Inhibition of MALT1 Protease Activity Is Selectively Toxic for Activated B CellÃ,–Like Diffuse Large B Cell Lymphoma Cells.

Abstract 1271

Poster Board I-293

Diffuse large B cell lymphoma (DLBCL) is the most common type of lymphoma in humans. The aggressive activated B cell-like (ABC) subtype of DLBCL is characterized by constitutive NF-κB activity and requires signals from CARD11, BCL10 and the paracaspase MALT1 for survival. CARD11, BCL10 and MALT1 are scaffold proteins that normally associate upon antigen receptor ligation. Signal-induced CARD11/BCL10/MALT1 (CBM) complexes couple upstream events to IKK/NF-κB activation. MALT1 possesses in addition a recently recognized proteolytic activity that cleaves and inactivates the negative NF-κB regulator A20 and BCL10 upon antigen receptor ligation.
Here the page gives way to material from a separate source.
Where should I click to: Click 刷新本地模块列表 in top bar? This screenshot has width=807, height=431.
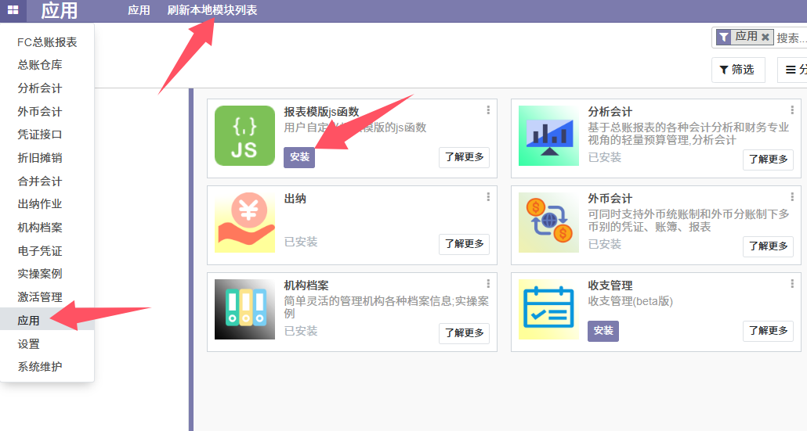coord(212,11)
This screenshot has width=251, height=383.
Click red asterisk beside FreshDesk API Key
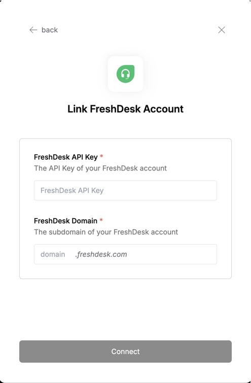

Yet, the relevance of MALT1 proteolytic activity for malignant cell growth is unknown. Here we demonstrate pre-assembled CBM complexes and constitutive proteolysis of the two known MALT1 substrates in ABC-DLBCL but not in germinal center B cell-like (GCB) DLBCL. ABC-DLBCL cell treatment with a MALT1 protease inhibitor blocks A20 and BCL10 cleavage, reduces NF-κB activity and decreases the expression of NF-κB targets genes. Finally, MALT1 paracaspase inhibition results in death and growth retardation selectively in ABC-DLBCL cells. Thus, our results indicate a growth-promoting role for MALT1 paracaspase activity in ABC-DLBCL and suggest that a pharmacological MALT1 protease inhibition could be a promising approach for lymphoma treatment.